Compared to other international powers, characteristics of North Korea make the regime more likely to attempt collaboration with pathogens. Only great powers are heavily invested in global order. The disordering properties of biological weapons are alluring to North Korea, because the regime thrives and depends on global disorder. The way in which pathogens are unknowable and uncontrollable suits the North Korean regime, whose tactic is to be exactly this kind of presence in international relations, in the hopes that others are discouraged from messing with them. Other nations gave up on biological weapons as they realized that the destruction caused by pathogens cannot be mastered to the point where a nation can direct pathogenic destruction only at the enemy, without significant risk to itself. Pathogens are finicky, and easily turn back on the disperser. According to an expert interview cited in the report from the Belfer Center, North Korea considers human vectors as one way of dispersing their biological weapons. This kind of sacrifice is currently unthinkable to other nations given the relative security of most great powers and their allies, but not to North Korea, who values the survival of the regime via deterrence over North Korean lives. This means that the self-destructive elements of pursuing biological weapons are tolerable to North Korea. 

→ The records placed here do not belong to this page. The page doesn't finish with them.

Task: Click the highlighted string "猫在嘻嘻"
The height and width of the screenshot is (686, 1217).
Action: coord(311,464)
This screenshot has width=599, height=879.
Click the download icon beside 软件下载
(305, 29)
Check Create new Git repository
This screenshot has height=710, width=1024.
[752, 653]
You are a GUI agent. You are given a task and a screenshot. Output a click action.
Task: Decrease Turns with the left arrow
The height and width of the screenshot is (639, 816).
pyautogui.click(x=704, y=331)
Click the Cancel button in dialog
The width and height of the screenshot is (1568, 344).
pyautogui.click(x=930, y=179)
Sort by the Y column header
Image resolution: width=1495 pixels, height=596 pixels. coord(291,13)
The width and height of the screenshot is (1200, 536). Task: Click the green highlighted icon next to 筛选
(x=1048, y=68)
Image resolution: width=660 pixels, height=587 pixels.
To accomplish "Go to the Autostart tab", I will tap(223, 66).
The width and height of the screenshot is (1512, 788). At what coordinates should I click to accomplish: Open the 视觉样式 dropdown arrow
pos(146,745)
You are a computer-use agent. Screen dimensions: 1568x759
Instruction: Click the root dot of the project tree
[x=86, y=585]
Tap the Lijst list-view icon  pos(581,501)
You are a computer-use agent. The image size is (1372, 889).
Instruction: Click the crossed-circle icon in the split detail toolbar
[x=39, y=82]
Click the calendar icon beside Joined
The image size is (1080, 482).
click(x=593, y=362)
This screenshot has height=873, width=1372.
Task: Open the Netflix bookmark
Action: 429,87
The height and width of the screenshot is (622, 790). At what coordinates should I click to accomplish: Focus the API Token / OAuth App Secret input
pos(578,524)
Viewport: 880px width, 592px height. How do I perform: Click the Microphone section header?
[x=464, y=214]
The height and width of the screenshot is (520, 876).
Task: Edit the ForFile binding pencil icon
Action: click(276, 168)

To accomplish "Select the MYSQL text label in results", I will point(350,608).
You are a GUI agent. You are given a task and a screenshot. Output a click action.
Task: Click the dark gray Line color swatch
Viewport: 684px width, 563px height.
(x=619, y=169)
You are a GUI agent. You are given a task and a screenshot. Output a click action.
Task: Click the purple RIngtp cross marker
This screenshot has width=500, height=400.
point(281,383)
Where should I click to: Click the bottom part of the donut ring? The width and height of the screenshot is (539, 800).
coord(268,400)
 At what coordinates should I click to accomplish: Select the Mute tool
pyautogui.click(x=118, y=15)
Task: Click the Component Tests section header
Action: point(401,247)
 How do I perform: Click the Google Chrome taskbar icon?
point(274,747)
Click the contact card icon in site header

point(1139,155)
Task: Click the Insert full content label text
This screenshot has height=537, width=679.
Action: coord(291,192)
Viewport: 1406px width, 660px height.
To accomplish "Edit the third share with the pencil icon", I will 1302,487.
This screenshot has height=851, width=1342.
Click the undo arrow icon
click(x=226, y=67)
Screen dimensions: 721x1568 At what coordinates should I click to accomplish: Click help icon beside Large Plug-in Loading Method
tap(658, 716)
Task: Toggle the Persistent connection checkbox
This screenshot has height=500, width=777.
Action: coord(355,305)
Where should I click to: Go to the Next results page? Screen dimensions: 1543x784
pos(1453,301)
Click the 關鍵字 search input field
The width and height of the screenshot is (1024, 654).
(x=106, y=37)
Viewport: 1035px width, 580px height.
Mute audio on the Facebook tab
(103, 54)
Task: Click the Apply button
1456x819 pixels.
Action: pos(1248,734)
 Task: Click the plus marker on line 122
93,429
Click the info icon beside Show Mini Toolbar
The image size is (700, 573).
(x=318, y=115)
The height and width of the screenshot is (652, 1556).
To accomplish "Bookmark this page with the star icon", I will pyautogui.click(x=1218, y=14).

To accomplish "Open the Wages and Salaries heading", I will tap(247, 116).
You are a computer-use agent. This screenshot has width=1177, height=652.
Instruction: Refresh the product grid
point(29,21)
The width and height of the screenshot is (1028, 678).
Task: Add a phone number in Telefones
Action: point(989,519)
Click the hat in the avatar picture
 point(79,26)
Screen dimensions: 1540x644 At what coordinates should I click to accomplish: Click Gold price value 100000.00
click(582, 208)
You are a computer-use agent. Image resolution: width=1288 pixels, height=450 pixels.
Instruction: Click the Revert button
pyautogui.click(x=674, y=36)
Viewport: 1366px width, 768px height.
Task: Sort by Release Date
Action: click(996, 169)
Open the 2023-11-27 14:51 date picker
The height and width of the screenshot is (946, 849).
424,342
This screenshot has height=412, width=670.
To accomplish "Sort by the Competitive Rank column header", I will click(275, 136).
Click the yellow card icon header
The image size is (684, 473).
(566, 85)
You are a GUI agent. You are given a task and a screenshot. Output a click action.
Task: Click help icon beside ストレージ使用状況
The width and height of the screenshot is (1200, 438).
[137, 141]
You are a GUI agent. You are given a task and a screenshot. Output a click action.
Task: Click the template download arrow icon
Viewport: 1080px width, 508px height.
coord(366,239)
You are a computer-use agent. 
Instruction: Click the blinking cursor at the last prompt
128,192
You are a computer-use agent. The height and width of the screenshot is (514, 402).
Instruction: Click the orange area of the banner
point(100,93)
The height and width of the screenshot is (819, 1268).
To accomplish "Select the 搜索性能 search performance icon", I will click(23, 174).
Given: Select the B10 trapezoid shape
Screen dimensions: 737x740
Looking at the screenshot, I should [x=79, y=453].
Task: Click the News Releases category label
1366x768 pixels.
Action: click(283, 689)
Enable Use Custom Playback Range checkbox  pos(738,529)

North Korea’s pursuit of biological weapons receives little attention. The international community focuses primarily on the security threat of North Korea’s nuclear program. Unlike the threat of biological weapons, the nuclear threat can be managed and to some extent controlled with conventional and nuclear deterrence strategies. This is not to suggest that nuclear weapons are safe, however the international order has normalized the rules of nuclear competition, and despite concern of nuclear proliferation, nuclear technologies mostly comply with these rules. While the pursuit of biological weapons is a strategic blunder from the perspective of a user of those weapons, being the enemy of a power that nonetheless pursues them is a strategic headache. Biological weapons are a last resort, and it makes sense to use them for a crumbling power with nothing to loose, as a last dash against a global order that refuses to accept its existence. This means that biological weapons cannot be controlled with war, because destruction of North Korea is an incentive to turn to these kinds of weapons. We could for example imagine North Korea infecting its own fleeing refugees as a kind of second strike in an already lost war. 

Because North Korea is an outlier resonating with global disorder, their pursuit of biological weapons makes sense. While the United States and North Korea are equal enemies in the power play of nuclear deterrence, the uncertainty of the North Korean biological weapons program gives North Korea an edge. Biological weapons destabilize the world of international relations in different ways than the seemingly rational world of nuclear weapons. 

In the West, we are accustomed to the strategy of destroying everything that is dangerous. We spray to kill mosquitoes carrying Zika, we kill wolves if they dare to attack humans, ISIS must be eradicated, and so on. This logic does not work with North Korea. North Korea has managed to corral itself in a way that requires us to cohabitate with the uncertainty and danger that constitutes the regime. This position is the best North Korea can hope for, and the pursuit of biological weapons aids them in defending it vigorously.